— begin INPUT RECORDS —
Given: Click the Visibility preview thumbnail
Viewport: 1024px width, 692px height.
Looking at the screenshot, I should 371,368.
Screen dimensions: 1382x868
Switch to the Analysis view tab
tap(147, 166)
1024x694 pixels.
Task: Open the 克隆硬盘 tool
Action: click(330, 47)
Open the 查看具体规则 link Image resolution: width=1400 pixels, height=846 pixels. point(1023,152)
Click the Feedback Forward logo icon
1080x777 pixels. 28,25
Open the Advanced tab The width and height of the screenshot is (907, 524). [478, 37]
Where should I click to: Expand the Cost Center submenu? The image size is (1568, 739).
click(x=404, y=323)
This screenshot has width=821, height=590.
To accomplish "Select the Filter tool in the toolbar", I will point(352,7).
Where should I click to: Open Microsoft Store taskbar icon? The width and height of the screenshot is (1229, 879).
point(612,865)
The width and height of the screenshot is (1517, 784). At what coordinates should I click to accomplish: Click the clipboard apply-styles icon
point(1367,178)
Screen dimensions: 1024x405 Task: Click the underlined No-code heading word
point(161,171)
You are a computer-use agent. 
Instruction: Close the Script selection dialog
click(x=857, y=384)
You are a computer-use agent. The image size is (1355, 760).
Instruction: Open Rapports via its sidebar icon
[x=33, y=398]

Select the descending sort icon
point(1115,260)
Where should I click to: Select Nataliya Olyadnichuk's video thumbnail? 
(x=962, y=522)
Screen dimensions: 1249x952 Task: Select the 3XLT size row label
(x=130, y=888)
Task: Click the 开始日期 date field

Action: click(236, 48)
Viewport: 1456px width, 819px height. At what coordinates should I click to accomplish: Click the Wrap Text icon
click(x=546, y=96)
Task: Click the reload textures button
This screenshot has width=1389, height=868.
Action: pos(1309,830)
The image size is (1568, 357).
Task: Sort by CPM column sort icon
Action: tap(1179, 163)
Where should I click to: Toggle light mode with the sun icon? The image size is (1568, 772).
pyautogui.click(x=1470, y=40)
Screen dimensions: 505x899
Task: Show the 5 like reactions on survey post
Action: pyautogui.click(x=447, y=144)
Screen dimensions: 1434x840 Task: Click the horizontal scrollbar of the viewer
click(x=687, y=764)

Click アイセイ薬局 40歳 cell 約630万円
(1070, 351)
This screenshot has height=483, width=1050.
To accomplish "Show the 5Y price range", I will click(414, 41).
— end INPUT RECORDS —
Turn every line of the material above into a JSON list of strings, one string per line, with blank lines omitted.

▶ _WRITTEN RESPONSE_:
[
  "Given: Click the Visibility preview thumbnail",
  "Viewport: 1024px width, 692px height.",
  "Looking at the screenshot, I should 371,368.",
  "Screen dimensions: 1382x868",
  "Switch to the Analysis view tab",
  "tap(147, 166)",
  "1024x694 pixels.",
  "Task: Open the 克隆硬盘 tool",
  "Action: click(330, 47)",
  "Open the 查看具体规则 link Image resolution: width=1400 pixels, height=846 pixels. point(1023,152)",
  "Click the Feedback Forward logo icon",
  "1080x777 pixels. 28,25",
  "Open the Advanced tab The width and height of the screenshot is (907, 524). [478, 37]",
  "Where should I click to: Expand the Cost Center submenu? The image size is (1568, 739).",
  "click(x=404, y=323)",
  "This screenshot has width=821, height=590.",
  "To accomplish \"Select the Filter tool in the toolbar\", I will point(352,7).",
  "Where should I click to: Open Microsoft Store taskbar icon? The width and height of the screenshot is (1229, 879).",
  "point(612,865)",
  "The width and height of the screenshot is (1517, 784). At what coordinates should I click to accomplish: Click the clipboard apply-styles icon",
  "point(1367,178)",
  "Screen dimensions: 1024x405 Task: Click the underlined No-code heading word",
  "point(161,171)",
  "You are a computer-use agent. ",
  "Instruction: Close the Script selection dialog",
  "click(x=857, y=384)",
  "You are a computer-use agent. The image size is (1355, 760).",
  "Instruction: Open Rapports via its sidebar icon",
  "[x=33, y=398]",
  "Select the descending sort icon",
  "point(1115,260)",
  "Where should I click to: Select Nataliya Olyadnichuk's video thumbnail? ",
  "(x=962, y=522)",
  "Screen dimensions: 1249x952 Task: Select the 3XLT size row label",
  "(x=130, y=888)",
  "Task: Click the 开始日期 date field",
  "Action: click(236, 48)",
  "Viewport: 1456px width, 819px height. At what coordinates should I click to accomplish: Click the Wrap Text icon",
  "click(x=546, y=96)",
  "Task: Click the reload textures button",
  "This screenshot has width=1389, height=868.",
  "Action: pos(1309,830)",
  "The image size is (1568, 357).",
  "Task: Sort by CPM column sort icon",
  "Action: tap(1179, 163)",
  "Where should I click to: Toggle light mode with the sun icon? The image size is (1568, 772).",
  "pyautogui.click(x=1470, y=40)",
  "Screen dimensions: 505x899",
  "Task: Show the 5 like reactions on survey post",
  "Action: pyautogui.click(x=447, y=144)",
  "Screen dimensions: 1434x840 Task: Click the horizontal scrollbar of the viewer",
  "click(x=687, y=764)",
  "Click アイセイ薬局 40歳 cell 約630万円",
  "(1070, 351)",
  "This screenshot has height=483, width=1050.",
  "To accomplish \"Show the 5Y price range\", I will click(414, 41)."
]